:: Requirement ::
Find the word "agent" in the listing below, then return every line it appears in.

============================================================

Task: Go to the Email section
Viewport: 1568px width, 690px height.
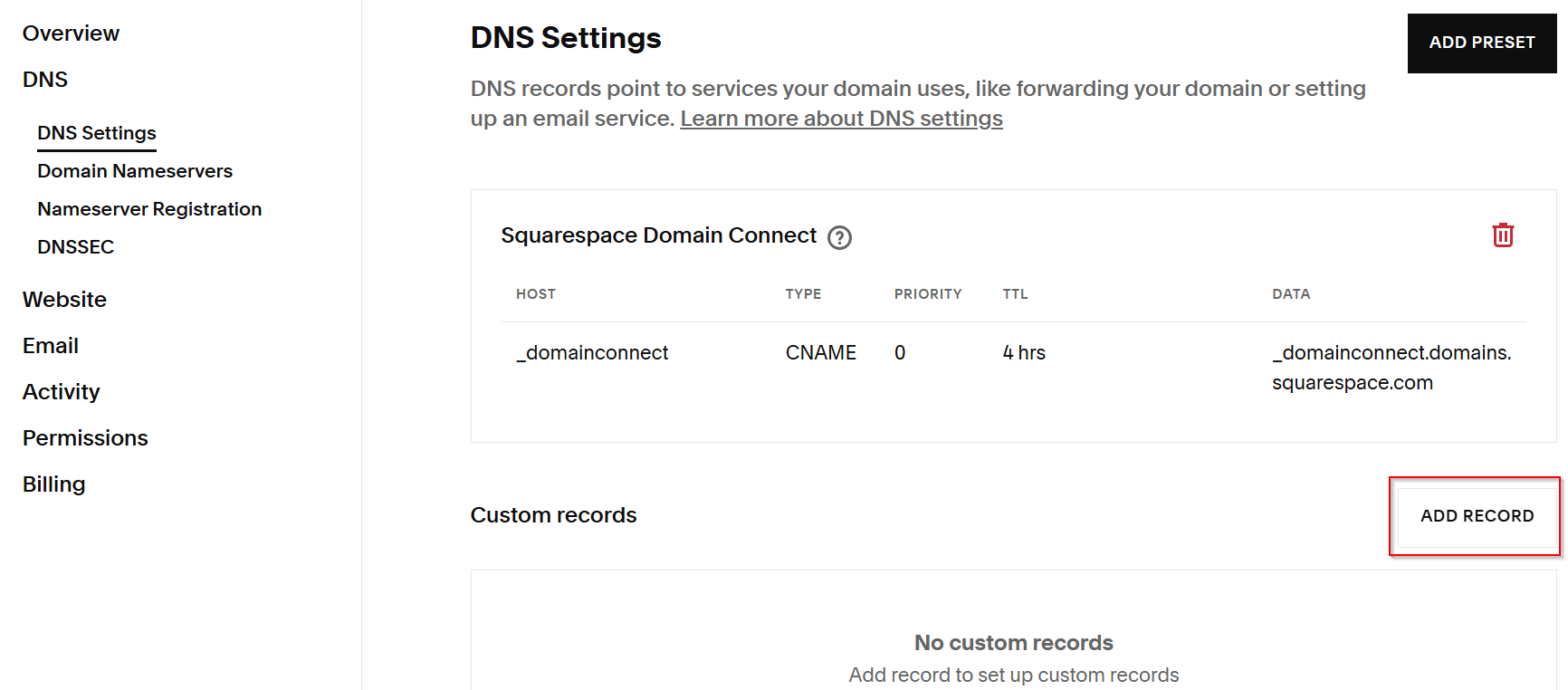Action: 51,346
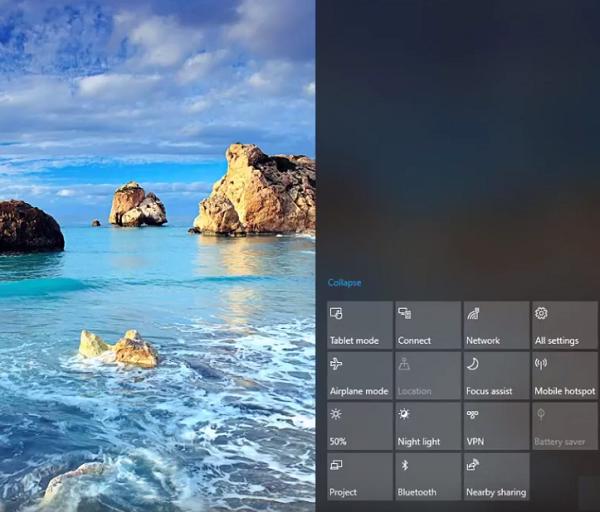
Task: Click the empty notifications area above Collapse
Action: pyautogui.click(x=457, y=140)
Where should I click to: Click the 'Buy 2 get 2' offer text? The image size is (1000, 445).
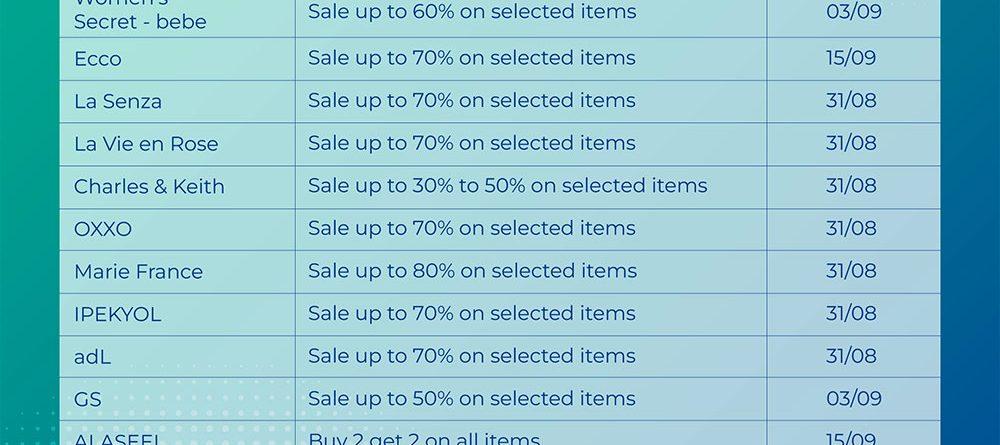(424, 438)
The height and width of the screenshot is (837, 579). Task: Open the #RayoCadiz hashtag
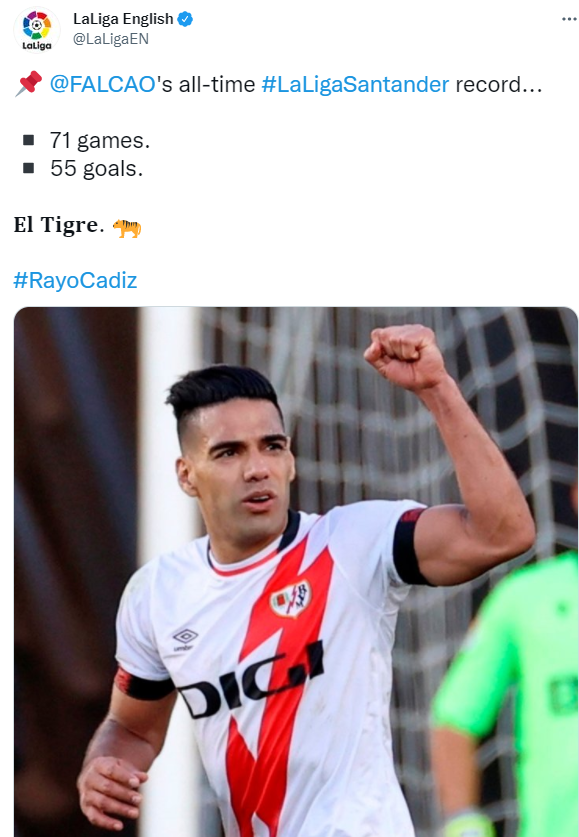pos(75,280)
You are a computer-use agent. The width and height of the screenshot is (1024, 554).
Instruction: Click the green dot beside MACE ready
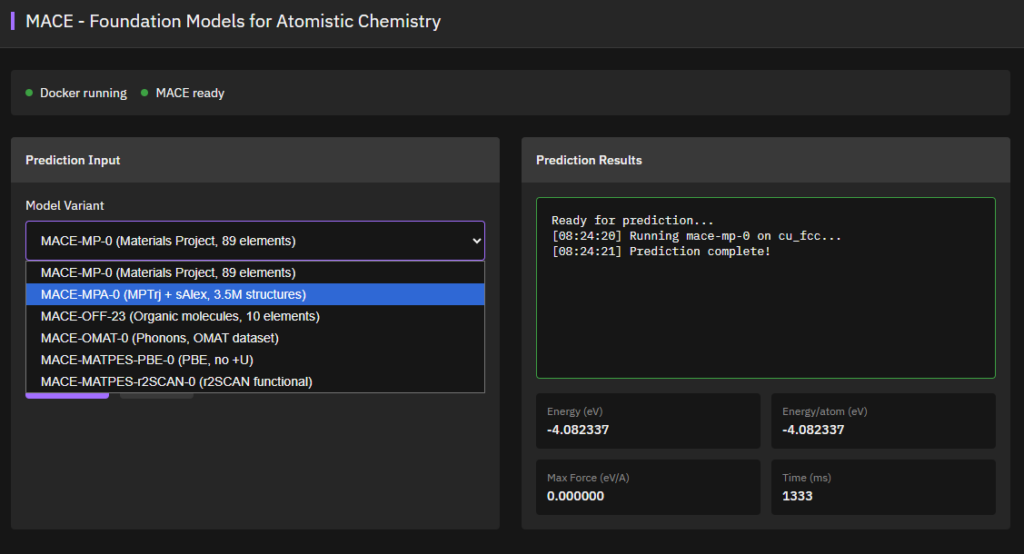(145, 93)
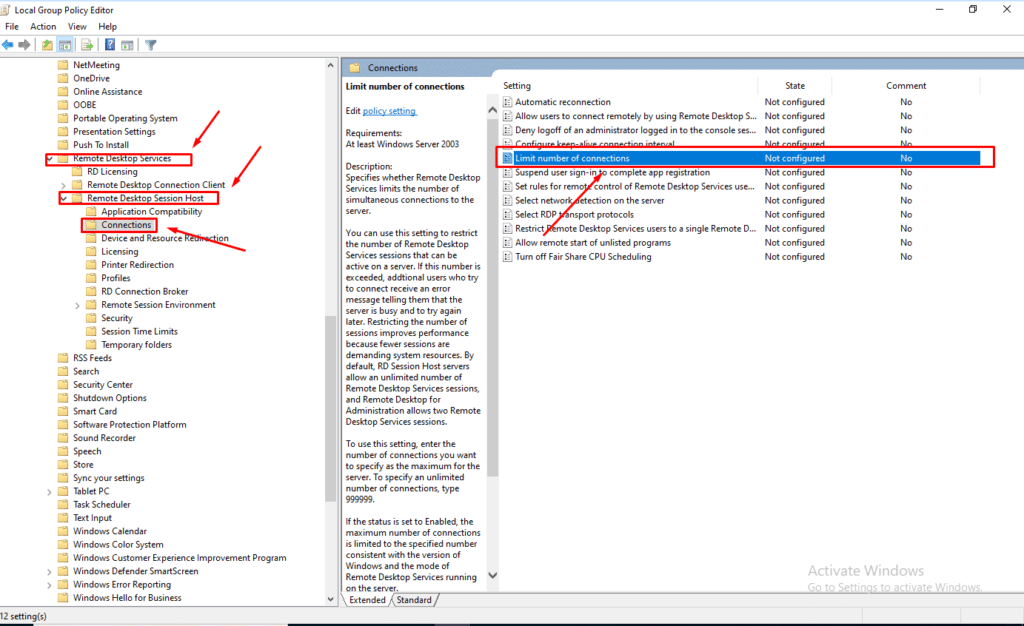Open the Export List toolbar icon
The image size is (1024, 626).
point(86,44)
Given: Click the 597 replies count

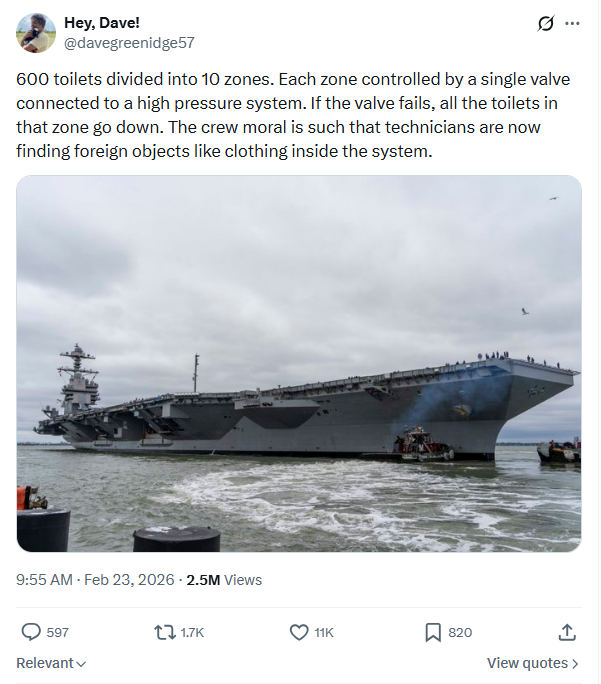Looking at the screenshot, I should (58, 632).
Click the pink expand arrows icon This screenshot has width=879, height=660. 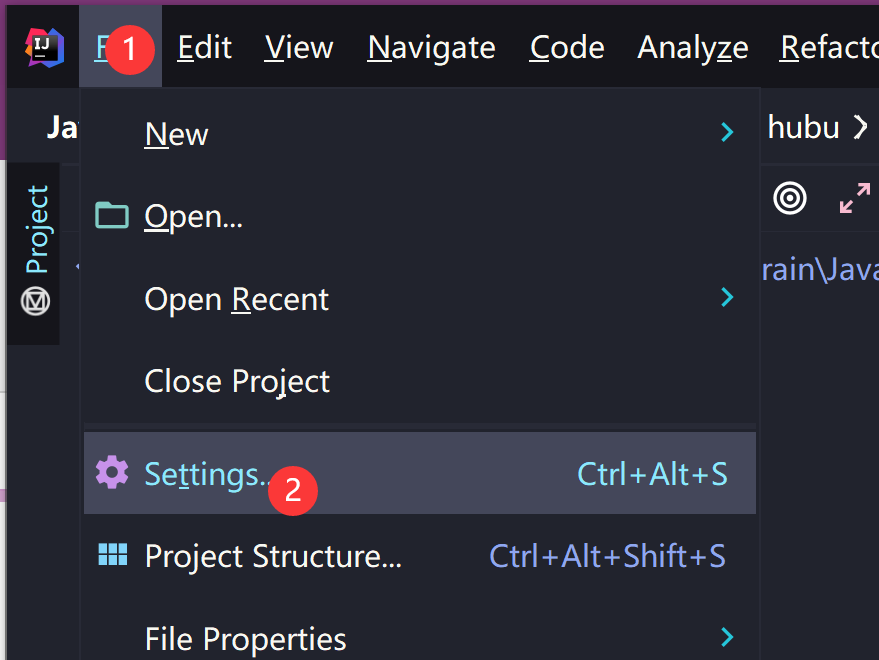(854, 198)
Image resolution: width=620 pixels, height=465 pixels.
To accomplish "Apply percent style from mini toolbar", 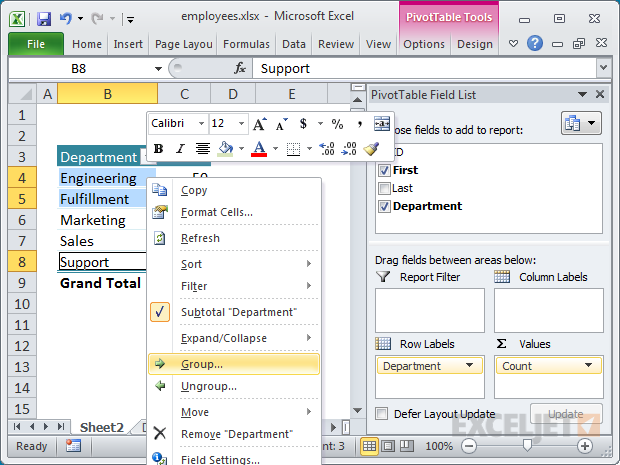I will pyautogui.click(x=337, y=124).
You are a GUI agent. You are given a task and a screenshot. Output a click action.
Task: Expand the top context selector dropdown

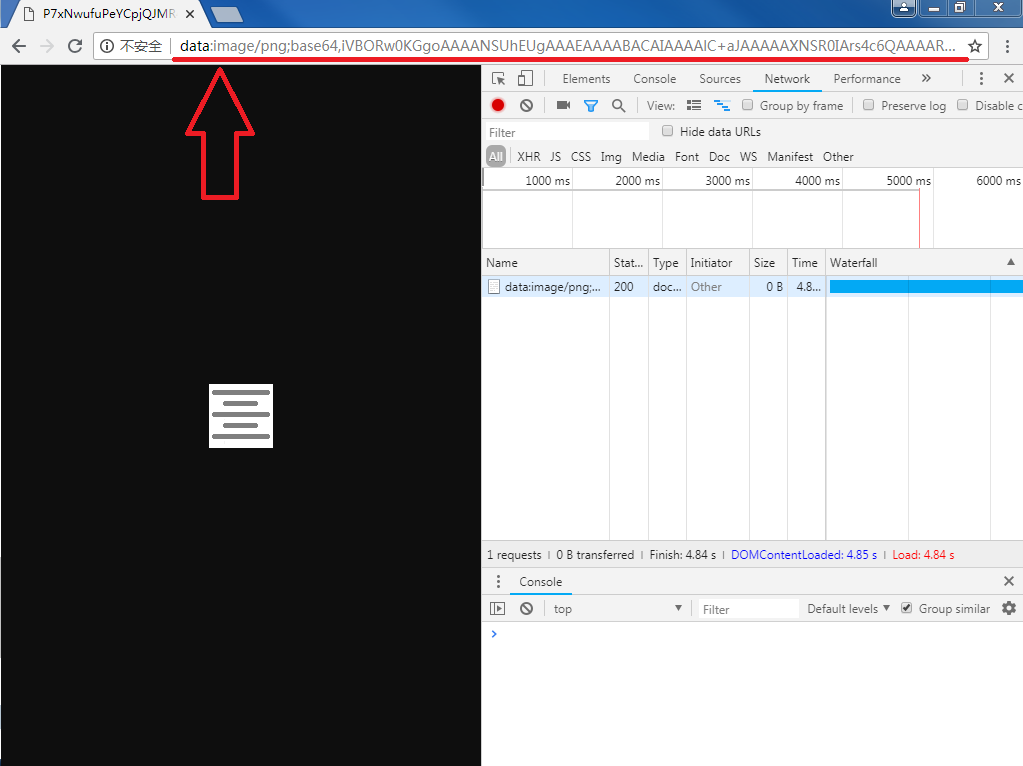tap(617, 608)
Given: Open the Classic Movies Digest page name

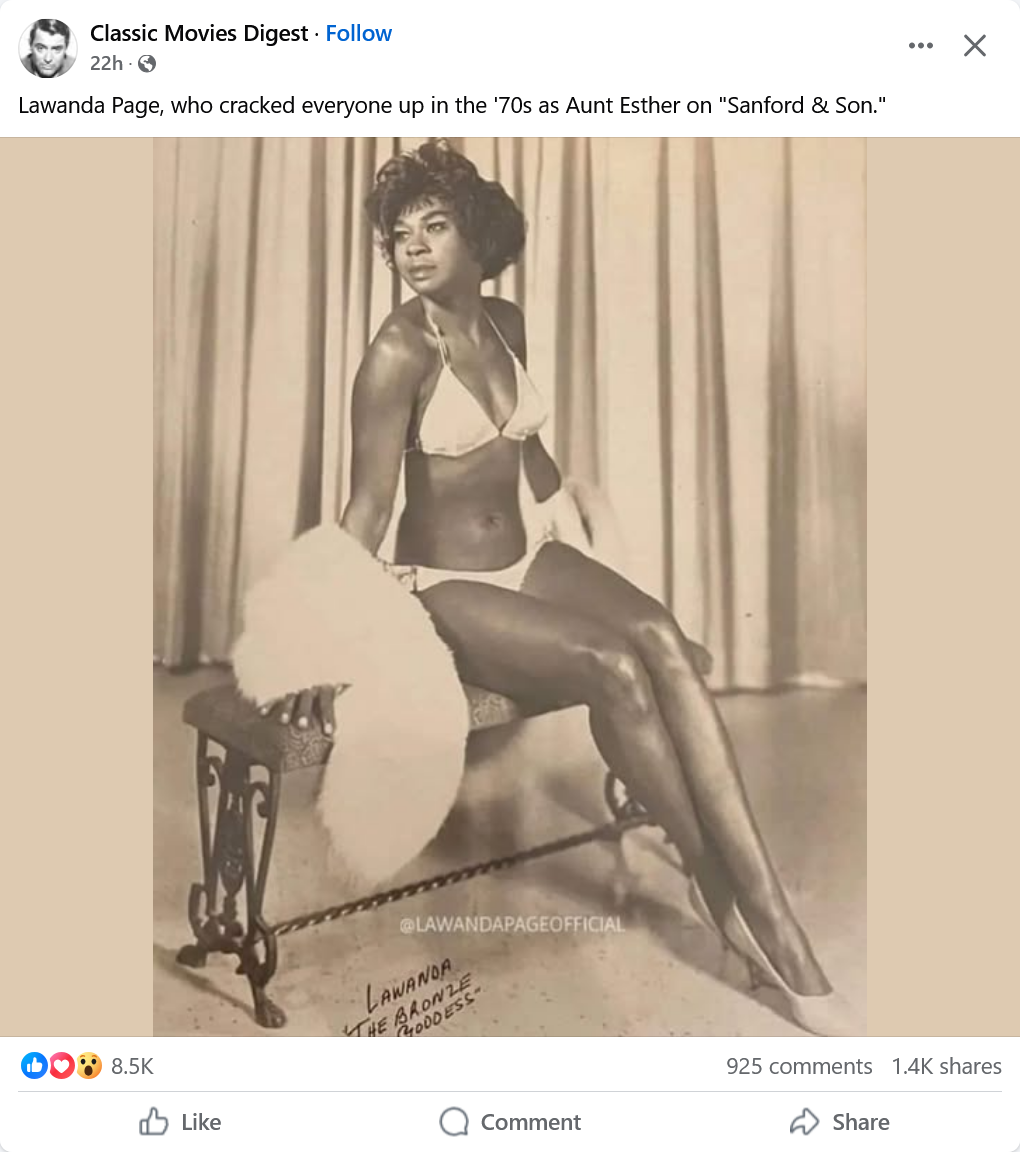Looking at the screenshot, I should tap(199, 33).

============================================================

:: Result ::
You are a computer-use agent. The width and height of the screenshot is (1024, 554).
You are a GUI agent. You are given a task and a screenshot. Output a click action.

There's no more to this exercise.